PS  I reckon it's great to have the radio on - ABC - commentary by Kerry O'Brien and Hasha 
Hell he's a funny man that Skull lol.


----------



## 2020hindsight (1 February 2008)

*Re: Australia vs India - Why India WILL WIN*

The captain of a team says to the Umpire, "My players want to know if there is a penalty for thinking." The Umpire says, "No." The captain says, "Well we think you're an asshole, then." 
........
At the interval, everybody rushed to the bar, where local publican had thoughtfully provided a case of light ale.

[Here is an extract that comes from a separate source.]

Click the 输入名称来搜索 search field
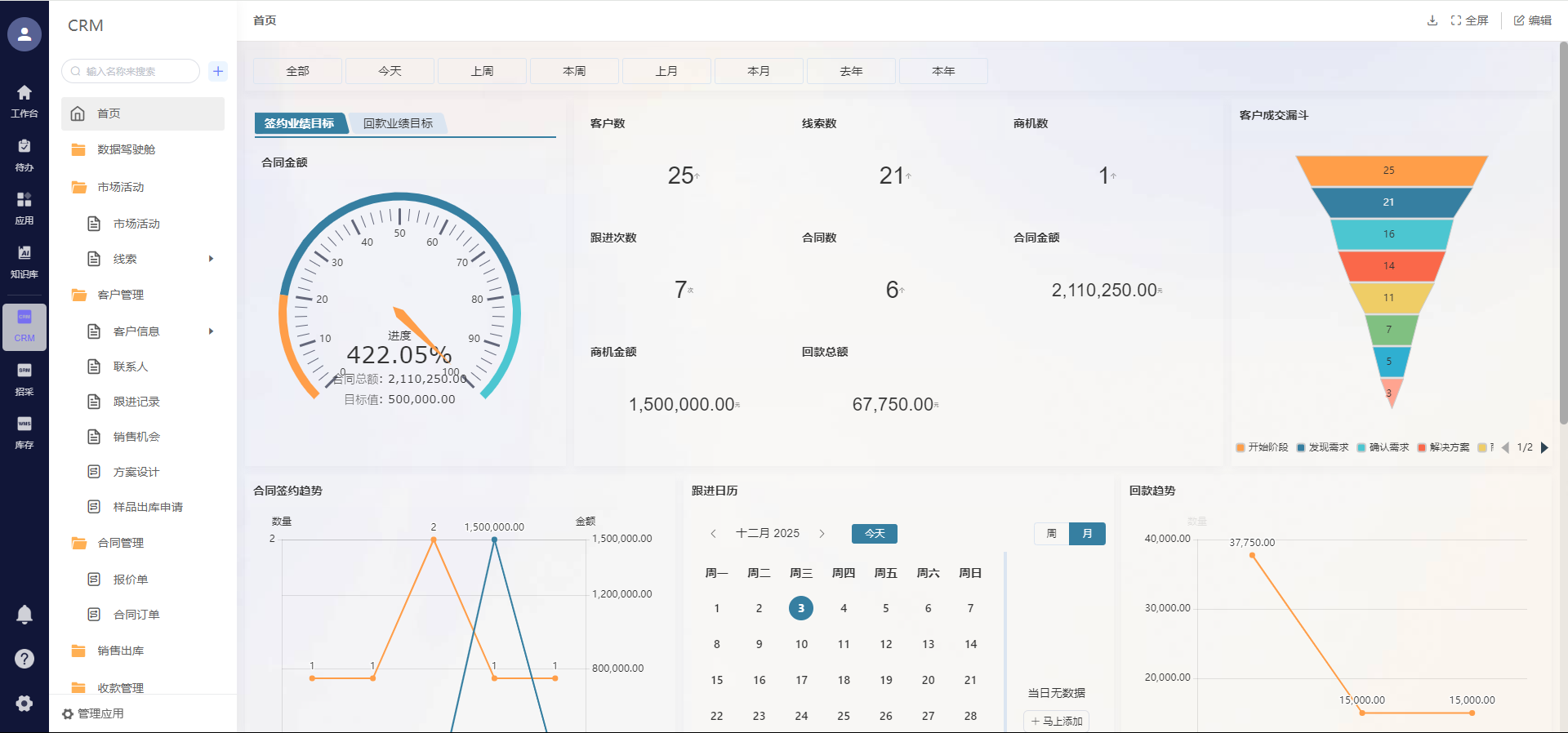The image size is (1568, 733). coord(135,71)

Unfortunately, the ale was off and halfway through the second innings, everyone was so ill that they abandoned the match. It was a case of bad light stopping play.


----------



## Maliq (1 February 2008)

*Re: Australia vs India - Why India WILL WIN*

DOC u in ur own little dreamland buddy. U been poppin too many of them prescription pills eh...



doctorj said:


> After the last racism debacle, both teams were instructed by the match referee to report all racist comments. Symonds was the victim of a racist attack and per the rules Ponting informed the officials. ???




U serious??  Wake up from ur little haze. 

SYMONDS sat down at the hearing and wasn’t even sure what bhajji said. KNOCK KNOCK anybody home in that head of urs.

Why do I get the feeling I am just repeating something I just posted earlier.



doctorj said:


> Sucks to be caught out huh?



HaHa, that’s funny. If I recall the only one caught out from this hearing is Symonds and Ponting. Read my last sentence again, again, again, and AGAIN before u reply to this.



doctorj said:


> I get that there was no evidence, so the BCCI can claim anything they want and are clearly taking advantage of it.




Why u keep bringing BCCI into this, forget about BCCI. Don’t even need to involve them, when Symmo isn’t sure as to what was said.  The only one claiming anything was SYMONDS & Ponting. They couldn’t even back these claims at the hearing. 



doctorj said:


> If he really was called a "ma ki", he would have apologised for the confusion straight away and explained it. Instead they denied it.




Buddy trust me u don’t need to apologize for saying “ma ki” on the cricket field. Hoggy would testify to that.

Bhajji should have walked free.

Denied it?? 
The only thing indian’s been denying ever since this whole thing started is the use of word “Monkey”. Sachin was down the other end, and IF I MAY QUOTE u POMMIEGRANITE “What I find very funny is that now that the roles are reversed and Tendulkar's word has instead been taken over Ponting's, it is now the Aussies who whinging".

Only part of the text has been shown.